Brazil Deploys Police to Protect Indigenous Village from Illegal Miners

Published: 17 June 2021

Both local and international organizations have called Brazilian authorities to protect the Yanomami community from organized crime’s systemic violence. (source: flickr.com)

Both local and international organizations have called Brazilian authorities to protect the Yanomami community from organized crime’s systemic violence. (Photo: Sam valadi, Flickr, License)

By Julett Pineda

Brazil authorized on Monday the deployment of a special task force to protect the Yanomami indigenous community after illegal miners searching for gold repeatedly entered native lands in the Amazon and attacked the tribe. 

Minister of Justice Anderson Torres signed an order authorizing agents from the National Security Force to operate in the northern state of Roraima, bordering Venezuela, to support officials from Brazil’s indigenous authority Funai. 

The task force has been instructed to preserve public order and protect the people of the Yanomami reservation and their heritage under a 90-days renewable mandate. 

Brazilian authorities did not specify the size of the task force. 

The Yanomami community accounts for a population of some 38,000 people distributed in a land of approximately 96,000 square kilometers across the Brazilian states of Amazonas and Roraima and part of southern Venezuela. 

Its inhabitants have endured a longstanding conflict with illegal miners, some of them linked to organized crime, whose practices in the Amazon have resulted in the deforestation of Yanomami territory.

The police deployment comes after a ruling issued by Brazil’s Supreme Court last month, urging federal authorities to adopt urgent measures that protect the indigenous population living in the area.

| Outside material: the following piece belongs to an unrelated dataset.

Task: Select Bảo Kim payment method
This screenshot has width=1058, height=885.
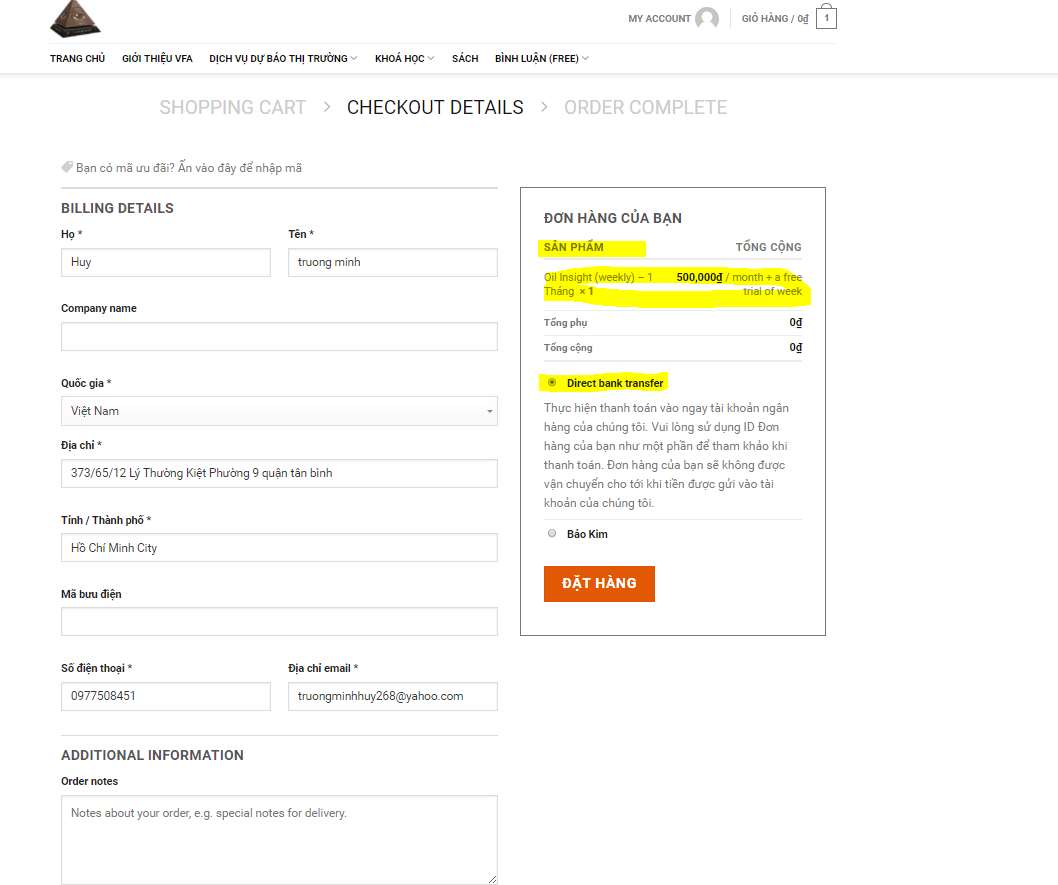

Since May, the Hutukara Yanomami Association, a local NGO advocating for the rights of the Yanomami people, has recorded five attacks conducted by illegal miners.

On 14 May, two Yanomami children drowned amid the chaos after wildcat miners encroached on their land. Two days later, the NGO reported, a group of armed miners distributed in 15 boats approached the same community and clashed with its inhabitants. The association said that one indigenous man and four miners were injured and that the attackers reportedly fired tear gas at the village. 

Both local and international organizations have called Brazilian authorities to protect the Yanomami community from organized crime’s systemic violence. 

Last month, Amazon Watch's Executive Director Leila Salazar-López criticized Brazilian authorities for remaining silent while illegal miners attacked villagers with gunshots and tear gas. 

Similarly, the Inter-American Commissioner for Human Rights and the United Nations High Commissioner's Regional Office for South America urged Brazil to protect the Yanomami, but also the Munduruku indigenous peoples amid the escalating violence.